> [WHAT YOU WILL DO]:
Exactly as they appear below, repeat the lines from the one with "The height and" through the one with "Task: Collapse the Search section triangle", and no others.

> [THE DATA]:
******
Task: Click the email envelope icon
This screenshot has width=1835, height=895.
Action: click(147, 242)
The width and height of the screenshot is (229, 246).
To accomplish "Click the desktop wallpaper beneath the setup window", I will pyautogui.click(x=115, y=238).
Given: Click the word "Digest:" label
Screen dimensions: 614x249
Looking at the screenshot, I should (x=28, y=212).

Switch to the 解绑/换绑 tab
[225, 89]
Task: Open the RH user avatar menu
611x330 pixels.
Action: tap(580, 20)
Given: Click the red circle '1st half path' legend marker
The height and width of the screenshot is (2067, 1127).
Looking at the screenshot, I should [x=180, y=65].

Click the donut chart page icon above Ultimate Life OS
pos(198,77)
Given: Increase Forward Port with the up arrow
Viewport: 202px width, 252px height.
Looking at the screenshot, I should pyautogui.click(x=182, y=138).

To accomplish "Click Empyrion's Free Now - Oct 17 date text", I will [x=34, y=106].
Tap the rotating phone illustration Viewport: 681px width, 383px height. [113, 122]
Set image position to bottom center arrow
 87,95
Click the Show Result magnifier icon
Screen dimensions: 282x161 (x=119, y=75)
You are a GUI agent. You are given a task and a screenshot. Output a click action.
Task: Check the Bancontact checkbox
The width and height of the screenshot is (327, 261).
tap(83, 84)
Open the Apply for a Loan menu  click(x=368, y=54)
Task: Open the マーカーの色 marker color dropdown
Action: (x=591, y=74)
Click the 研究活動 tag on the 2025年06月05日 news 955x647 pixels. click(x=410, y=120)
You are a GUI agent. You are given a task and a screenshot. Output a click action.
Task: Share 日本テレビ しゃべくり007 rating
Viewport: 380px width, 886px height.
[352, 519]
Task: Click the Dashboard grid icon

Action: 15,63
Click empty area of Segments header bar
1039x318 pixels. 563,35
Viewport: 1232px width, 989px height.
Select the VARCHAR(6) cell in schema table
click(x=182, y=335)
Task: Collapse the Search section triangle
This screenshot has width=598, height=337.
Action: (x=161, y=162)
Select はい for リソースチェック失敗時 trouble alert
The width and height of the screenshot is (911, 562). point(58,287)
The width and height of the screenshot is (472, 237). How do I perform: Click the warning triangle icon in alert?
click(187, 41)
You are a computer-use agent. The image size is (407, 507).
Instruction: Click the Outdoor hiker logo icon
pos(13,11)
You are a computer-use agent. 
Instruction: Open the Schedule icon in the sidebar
******
> [SOLUTION]:
The height and width of the screenshot is (2067, 1127).
Looking at the screenshot, I should [x=180, y=65].

Click the donut chart page icon above Ultimate Life OS
pos(198,77)
Given: Increase Forward Port with the up arrow
Viewport: 202px width, 252px height.
Looking at the screenshot, I should pyautogui.click(x=182, y=138).

To accomplish "Click Empyrion's Free Now - Oct 17 date text", I will [x=34, y=106].
Tap the rotating phone illustration Viewport: 681px width, 383px height. [113, 122]
Set image position to bottom center arrow
 87,95
Click the Show Result magnifier icon
Screen dimensions: 282x161 (x=119, y=75)
You are a GUI agent. You are given a task and a screenshot. Output a click action.
Task: Check the Bancontact checkbox
The width and height of the screenshot is (327, 261).
tap(83, 84)
Open the Apply for a Loan menu  click(x=368, y=54)
Task: Open the マーカーの色 marker color dropdown
Action: (x=591, y=74)
Click the 研究活動 tag on the 2025年06月05日 news 955x647 pixels. click(x=410, y=120)
You are a GUI agent. You are given a task and a screenshot. Output a click action.
Task: Share 日本テレビ しゃべくり007 rating
Viewport: 380px width, 886px height.
[352, 519]
Task: Click the Dashboard grid icon

Action: 15,63
Click empty area of Segments header bar
1039x318 pixels. 563,35
Viewport: 1232px width, 989px height.
Select the VARCHAR(6) cell in schema table
click(x=182, y=335)
Task: Collapse the Search section triangle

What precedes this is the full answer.